Given entries: Begin

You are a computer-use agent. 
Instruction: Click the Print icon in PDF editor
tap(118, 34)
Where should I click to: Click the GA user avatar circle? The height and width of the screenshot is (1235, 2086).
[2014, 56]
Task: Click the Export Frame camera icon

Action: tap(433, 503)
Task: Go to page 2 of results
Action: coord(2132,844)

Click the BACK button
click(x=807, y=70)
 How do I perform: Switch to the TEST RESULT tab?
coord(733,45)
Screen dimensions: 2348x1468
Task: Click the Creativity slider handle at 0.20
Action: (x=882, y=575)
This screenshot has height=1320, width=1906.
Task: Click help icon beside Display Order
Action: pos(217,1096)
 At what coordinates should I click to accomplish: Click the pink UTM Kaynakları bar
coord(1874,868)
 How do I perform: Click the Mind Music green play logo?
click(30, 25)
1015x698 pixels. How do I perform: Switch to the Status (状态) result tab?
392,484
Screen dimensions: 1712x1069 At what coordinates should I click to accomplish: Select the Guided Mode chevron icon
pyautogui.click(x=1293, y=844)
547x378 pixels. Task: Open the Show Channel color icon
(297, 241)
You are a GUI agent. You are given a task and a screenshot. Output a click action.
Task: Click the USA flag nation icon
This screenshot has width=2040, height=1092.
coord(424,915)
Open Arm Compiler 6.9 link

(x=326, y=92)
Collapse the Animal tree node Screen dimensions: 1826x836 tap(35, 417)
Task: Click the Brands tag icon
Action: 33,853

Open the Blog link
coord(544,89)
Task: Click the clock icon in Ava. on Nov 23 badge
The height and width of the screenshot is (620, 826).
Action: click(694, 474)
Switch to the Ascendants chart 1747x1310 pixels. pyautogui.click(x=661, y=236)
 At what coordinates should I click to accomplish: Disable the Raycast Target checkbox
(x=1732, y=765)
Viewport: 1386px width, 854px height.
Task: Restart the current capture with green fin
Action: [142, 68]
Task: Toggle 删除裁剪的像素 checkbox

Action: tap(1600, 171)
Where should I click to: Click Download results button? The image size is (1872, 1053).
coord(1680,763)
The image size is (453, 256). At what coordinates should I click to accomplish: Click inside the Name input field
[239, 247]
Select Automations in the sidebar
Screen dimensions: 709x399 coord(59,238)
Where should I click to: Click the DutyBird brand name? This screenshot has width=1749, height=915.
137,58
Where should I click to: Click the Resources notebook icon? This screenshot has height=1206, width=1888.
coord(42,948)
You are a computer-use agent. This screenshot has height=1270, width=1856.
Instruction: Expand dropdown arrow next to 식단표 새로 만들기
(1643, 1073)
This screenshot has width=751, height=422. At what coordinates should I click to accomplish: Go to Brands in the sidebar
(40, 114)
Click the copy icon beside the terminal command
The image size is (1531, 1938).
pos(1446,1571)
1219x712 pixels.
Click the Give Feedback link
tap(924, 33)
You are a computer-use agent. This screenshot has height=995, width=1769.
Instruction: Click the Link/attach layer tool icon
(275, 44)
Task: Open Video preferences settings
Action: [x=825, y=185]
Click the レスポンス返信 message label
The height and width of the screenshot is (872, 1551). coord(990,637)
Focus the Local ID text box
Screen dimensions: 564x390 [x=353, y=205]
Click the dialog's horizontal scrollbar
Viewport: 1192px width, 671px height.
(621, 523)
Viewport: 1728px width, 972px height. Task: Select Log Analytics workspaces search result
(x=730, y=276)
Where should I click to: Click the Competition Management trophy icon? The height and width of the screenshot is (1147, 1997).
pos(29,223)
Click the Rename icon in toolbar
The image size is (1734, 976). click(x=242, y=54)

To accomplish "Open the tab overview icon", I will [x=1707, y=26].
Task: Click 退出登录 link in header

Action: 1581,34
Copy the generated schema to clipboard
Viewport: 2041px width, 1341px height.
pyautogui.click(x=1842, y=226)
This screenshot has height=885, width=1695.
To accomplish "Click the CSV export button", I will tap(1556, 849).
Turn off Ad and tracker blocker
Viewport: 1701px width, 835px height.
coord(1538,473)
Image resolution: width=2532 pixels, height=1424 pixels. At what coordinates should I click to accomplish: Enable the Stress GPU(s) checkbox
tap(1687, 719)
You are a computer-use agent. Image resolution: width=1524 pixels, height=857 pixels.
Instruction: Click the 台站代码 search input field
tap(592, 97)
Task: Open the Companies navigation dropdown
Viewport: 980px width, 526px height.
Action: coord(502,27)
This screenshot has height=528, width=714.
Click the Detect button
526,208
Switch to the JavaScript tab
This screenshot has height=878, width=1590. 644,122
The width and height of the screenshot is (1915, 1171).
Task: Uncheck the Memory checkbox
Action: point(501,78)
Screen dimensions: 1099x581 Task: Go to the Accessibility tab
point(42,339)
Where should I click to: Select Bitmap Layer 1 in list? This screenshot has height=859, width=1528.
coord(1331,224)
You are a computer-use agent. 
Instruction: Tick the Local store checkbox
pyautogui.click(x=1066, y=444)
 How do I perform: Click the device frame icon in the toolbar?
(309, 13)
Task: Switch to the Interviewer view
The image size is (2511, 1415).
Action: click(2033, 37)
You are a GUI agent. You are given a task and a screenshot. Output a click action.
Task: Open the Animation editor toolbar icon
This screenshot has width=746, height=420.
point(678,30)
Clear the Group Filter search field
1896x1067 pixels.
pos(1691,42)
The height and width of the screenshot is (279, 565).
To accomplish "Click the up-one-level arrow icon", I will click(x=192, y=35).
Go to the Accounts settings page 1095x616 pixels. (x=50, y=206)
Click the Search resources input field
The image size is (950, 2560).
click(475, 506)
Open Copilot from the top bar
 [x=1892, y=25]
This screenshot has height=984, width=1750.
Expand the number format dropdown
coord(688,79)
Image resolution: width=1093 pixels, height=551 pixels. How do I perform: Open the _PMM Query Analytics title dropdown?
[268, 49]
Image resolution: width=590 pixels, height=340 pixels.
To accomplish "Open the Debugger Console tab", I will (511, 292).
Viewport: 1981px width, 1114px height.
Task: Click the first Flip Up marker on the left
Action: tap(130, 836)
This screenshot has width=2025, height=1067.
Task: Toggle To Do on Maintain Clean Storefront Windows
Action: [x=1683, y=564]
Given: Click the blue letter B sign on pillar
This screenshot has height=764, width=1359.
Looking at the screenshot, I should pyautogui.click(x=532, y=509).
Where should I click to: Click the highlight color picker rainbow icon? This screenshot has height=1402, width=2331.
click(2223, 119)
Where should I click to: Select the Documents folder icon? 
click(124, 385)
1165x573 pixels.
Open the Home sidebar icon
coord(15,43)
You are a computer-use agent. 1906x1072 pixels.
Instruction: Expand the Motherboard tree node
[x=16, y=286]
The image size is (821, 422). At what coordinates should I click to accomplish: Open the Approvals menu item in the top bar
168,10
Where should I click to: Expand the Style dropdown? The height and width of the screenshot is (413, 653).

Given entries: End

What is needed =>
Write out the listing again. Keep every character the same.

Reply =>
You are a computer-use agent. 
Instruction: Click the Print icon in PDF editor
tap(118, 34)
Where should I click to: Click the GA user avatar circle? The height and width of the screenshot is (1235, 2086).
[2014, 56]
Task: Click the Export Frame camera icon

Action: tap(433, 503)
Task: Go to page 2 of results
Action: coord(2132,844)

Click the BACK button
click(x=807, y=70)
 How do I perform: Switch to the TEST RESULT tab?
coord(733,45)
Screen dimensions: 2348x1468
Task: Click the Creativity slider handle at 0.20
Action: (x=882, y=575)
This screenshot has height=1320, width=1906.
Task: Click help icon beside Display Order
Action: pos(217,1096)
 At what coordinates should I click to accomplish: Click the pink UTM Kaynakları bar
coord(1874,868)
 How do I perform: Click the Mind Music green play logo?
click(30, 25)
1015x698 pixels. How do I perform: Switch to the Status (状态) result tab?
392,484
Screen dimensions: 1712x1069 At what coordinates should I click to accomplish: Select the Guided Mode chevron icon
pyautogui.click(x=1293, y=844)
547x378 pixels. Task: Open the Show Channel color icon
(297, 241)
You are a GUI agent. You are given a task and a screenshot. Output a click action.
Task: Click the USA flag nation icon
This screenshot has width=2040, height=1092.
coord(424,915)
Open Arm Compiler 6.9 link

(x=326, y=92)
Collapse the Animal tree node Screen dimensions: 1826x836 tap(35, 417)
Task: Click the Brands tag icon
Action: 33,853

Open the Blog link
coord(544,89)
Task: Click the clock icon in Ava. on Nov 23 badge
The height and width of the screenshot is (620, 826).
Action: click(694, 474)
Switch to the Ascendants chart 1747x1310 pixels. pyautogui.click(x=661, y=236)
 At what coordinates should I click to accomplish: Disable the Raycast Target checkbox
(x=1732, y=765)
Viewport: 1386px width, 854px height.
Task: Restart the current capture with green fin
Action: [142, 68]
Task: Toggle 删除裁剪的像素 checkbox

Action: tap(1600, 171)
Where should I click to: Click Download results button? The image size is (1872, 1053).
coord(1680,763)
The image size is (453, 256). At what coordinates should I click to accomplish: Click inside the Name input field
[239, 247]
Select Automations in the sidebar
Screen dimensions: 709x399 coord(59,238)
Where should I click to: Click the DutyBird brand name? This screenshot has width=1749, height=915.
137,58
Where should I click to: Click the Resources notebook icon? This screenshot has height=1206, width=1888.
coord(42,948)
You are a computer-use agent. This screenshot has height=1270, width=1856.
Instruction: Expand dropdown arrow next to 식단표 새로 만들기
(1643, 1073)
This screenshot has width=751, height=422. At what coordinates should I click to accomplish: Go to Brands in the sidebar
(40, 114)
Click the copy icon beside the terminal command
The image size is (1531, 1938).
pos(1446,1571)
1219x712 pixels.
Click the Give Feedback link
tap(924, 33)
You are a computer-use agent. This screenshot has height=995, width=1769.
Instruction: Click the Link/attach layer tool icon
(275, 44)
Task: Open Video preferences settings
Action: [x=825, y=185]
Click the レスポンス返信 message label
The height and width of the screenshot is (872, 1551). coord(990,637)
Focus the Local ID text box
Screen dimensions: 564x390 [x=353, y=205]
Click the dialog's horizontal scrollbar
Viewport: 1192px width, 671px height.
(621, 523)
Viewport: 1728px width, 972px height. Task: Select Log Analytics workspaces search result
(x=730, y=276)
Where should I click to: Click the Competition Management trophy icon? The height and width of the screenshot is (1147, 1997).
pos(29,223)
Click the Rename icon in toolbar
The image size is (1734, 976). click(x=242, y=54)

To accomplish "Open the tab overview icon", I will [x=1707, y=26].
Task: Click 退出登录 link in header

Action: 1581,34
Copy the generated schema to clipboard
Viewport: 2041px width, 1341px height.
pyautogui.click(x=1842, y=226)
This screenshot has height=885, width=1695.
To accomplish "Click the CSV export button", I will tap(1556, 849).
Turn off Ad and tracker blocker
Viewport: 1701px width, 835px height.
coord(1538,473)
Image resolution: width=2532 pixels, height=1424 pixels. At what coordinates should I click to accomplish: Enable the Stress GPU(s) checkbox
tap(1687, 719)
You are a computer-use agent. Image resolution: width=1524 pixels, height=857 pixels.
Instruction: Click the 台站代码 search input field
tap(592, 97)
Task: Open the Companies navigation dropdown
Viewport: 980px width, 526px height.
Action: coord(502,27)
This screenshot has height=528, width=714.
Click the Detect button
526,208
Switch to the JavaScript tab
This screenshot has height=878, width=1590. 644,122
The width and height of the screenshot is (1915, 1171).
Task: Uncheck the Memory checkbox
Action: point(501,78)
Screen dimensions: 1099x581 Task: Go to the Accessibility tab
point(42,339)
Where should I click to: Select Bitmap Layer 1 in list? This screenshot has height=859, width=1528.
coord(1331,224)
You are a computer-use agent. 
Instruction: Tick the Local store checkbox
pyautogui.click(x=1066, y=444)
 How do I perform: Click the device frame icon in the toolbar?
(309, 13)
Task: Switch to the Interviewer view
The image size is (2511, 1415).
Action: click(2033, 37)
You are a GUI agent. You are given a task and a screenshot. Output a click action.
Task: Open the Animation editor toolbar icon
This screenshot has width=746, height=420.
point(678,30)
Clear the Group Filter search field
1896x1067 pixels.
pos(1691,42)
The height and width of the screenshot is (279, 565).
To accomplish "Click the up-one-level arrow icon", I will click(x=192, y=35).
Go to the Accounts settings page 1095x616 pixels. (x=50, y=206)
Click the Search resources input field
The image size is (950, 2560).
click(475, 506)
Open Copilot from the top bar
 [x=1892, y=25]
This screenshot has height=984, width=1750.
Expand the number format dropdown
coord(688,79)
Image resolution: width=1093 pixels, height=551 pixels. How do I perform: Open the _PMM Query Analytics title dropdown?
[268, 49]
Image resolution: width=590 pixels, height=340 pixels.
To accomplish "Open the Debugger Console tab", I will (511, 292).
Viewport: 1981px width, 1114px height.
Task: Click the first Flip Up marker on the left
Action: tap(130, 836)
This screenshot has width=2025, height=1067.
Task: Toggle To Do on Maintain Clean Storefront Windows
Action: [x=1683, y=564]
Given: Click the blue letter B sign on pillar
This screenshot has height=764, width=1359.
Looking at the screenshot, I should pyautogui.click(x=532, y=509).
Where should I click to: Click the highlight color picker rainbow icon? This screenshot has height=1402, width=2331.
click(2223, 119)
Where should I click to: Select the Documents folder icon? 
click(124, 385)
1165x573 pixels.
Open the Home sidebar icon
coord(15,43)
You are a computer-use agent. 1906x1072 pixels.
Instruction: Expand the Motherboard tree node
[x=16, y=286]
The image size is (821, 422). At what coordinates should I click to accomplish: Open the Approvals menu item in the top bar
168,10
Where should I click to: Expand the Style dropdown? The height and width of the screenshot is (413, 653).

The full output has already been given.